President Jean-Claude Trichet, chairing his final press conference at the end of eight years at the helm of the ECB, said the bank would restart its buying of covered bank bonds in November, and would hold two separate tenders of year-long refinancing to euro-zone banks.
The ECB had resorted to both of these measures first in 2009, at the depths of the financial market troubles that followed the collapse of Lehman Brothers.
Trichet said the bank will buy up to ?40 billion in covered bonds issued by banks, starting in November. The bank will make its purchases in both the primary and secondary markets, and expects to have to completed the program by October 2012.
The ECB's decision came only an hour after the Bank of England decided to ease its monetary policy, committing to buy £75 billion of UK gilts in an effort to depress long-term interest rates.

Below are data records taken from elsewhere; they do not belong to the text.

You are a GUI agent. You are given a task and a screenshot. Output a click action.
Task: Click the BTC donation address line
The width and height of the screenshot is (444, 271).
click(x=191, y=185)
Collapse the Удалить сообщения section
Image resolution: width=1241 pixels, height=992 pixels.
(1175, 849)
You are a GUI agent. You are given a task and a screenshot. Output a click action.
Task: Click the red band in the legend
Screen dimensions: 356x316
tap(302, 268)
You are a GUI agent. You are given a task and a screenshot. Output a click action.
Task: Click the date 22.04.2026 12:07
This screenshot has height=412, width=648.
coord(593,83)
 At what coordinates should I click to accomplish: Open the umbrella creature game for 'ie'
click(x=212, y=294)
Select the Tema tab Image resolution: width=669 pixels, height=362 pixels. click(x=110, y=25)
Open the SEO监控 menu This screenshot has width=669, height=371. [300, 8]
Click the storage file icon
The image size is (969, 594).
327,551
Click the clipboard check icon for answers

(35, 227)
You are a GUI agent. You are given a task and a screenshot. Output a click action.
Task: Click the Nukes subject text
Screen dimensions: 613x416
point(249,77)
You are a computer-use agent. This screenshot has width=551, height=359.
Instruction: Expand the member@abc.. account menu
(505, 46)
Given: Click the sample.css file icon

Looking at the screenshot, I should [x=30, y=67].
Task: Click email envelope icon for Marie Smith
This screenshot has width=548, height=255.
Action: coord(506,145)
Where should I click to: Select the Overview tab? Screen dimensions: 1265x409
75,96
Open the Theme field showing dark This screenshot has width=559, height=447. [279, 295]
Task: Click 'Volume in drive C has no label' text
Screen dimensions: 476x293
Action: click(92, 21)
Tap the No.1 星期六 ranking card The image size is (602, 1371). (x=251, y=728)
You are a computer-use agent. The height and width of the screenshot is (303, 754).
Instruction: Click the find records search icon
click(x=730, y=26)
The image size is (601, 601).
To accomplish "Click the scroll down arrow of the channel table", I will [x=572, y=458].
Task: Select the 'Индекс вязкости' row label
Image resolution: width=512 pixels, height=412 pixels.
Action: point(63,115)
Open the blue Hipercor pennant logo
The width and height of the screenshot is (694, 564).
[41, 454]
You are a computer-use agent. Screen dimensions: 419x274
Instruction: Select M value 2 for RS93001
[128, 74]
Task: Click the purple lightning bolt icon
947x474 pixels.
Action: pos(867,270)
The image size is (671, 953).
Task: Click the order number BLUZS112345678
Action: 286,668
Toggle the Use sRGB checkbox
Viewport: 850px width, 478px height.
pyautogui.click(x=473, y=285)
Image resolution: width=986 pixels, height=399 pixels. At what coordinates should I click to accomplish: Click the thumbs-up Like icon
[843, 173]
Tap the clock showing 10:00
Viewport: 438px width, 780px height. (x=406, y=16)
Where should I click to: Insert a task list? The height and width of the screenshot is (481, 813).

In addition, the ECB will offer a 12-month tender of liquidity in October and a tender with an approximate maturity of around 13 months in December. Both will be of an unlimited size. The rate of both tenders will be fixed at the average rate of the bank's weekly Main Refinancing Operations over the lifetime of the tender.
Furthermore, Trichet said the bank will continue to offer unlimited liquidity at its one-week, one-month and three-month operations at least until July next year.
The measures "will continue to ensure that euro-area banks are not constrained on the liquidity side," Trichet said.
The loss of access to funding markets, a problem that has gained in intensity over the summer, has threatened the existence of one of Europe's largest banks in recent days, bringing French-Belgian lender Dexia SA to the verge of collapse.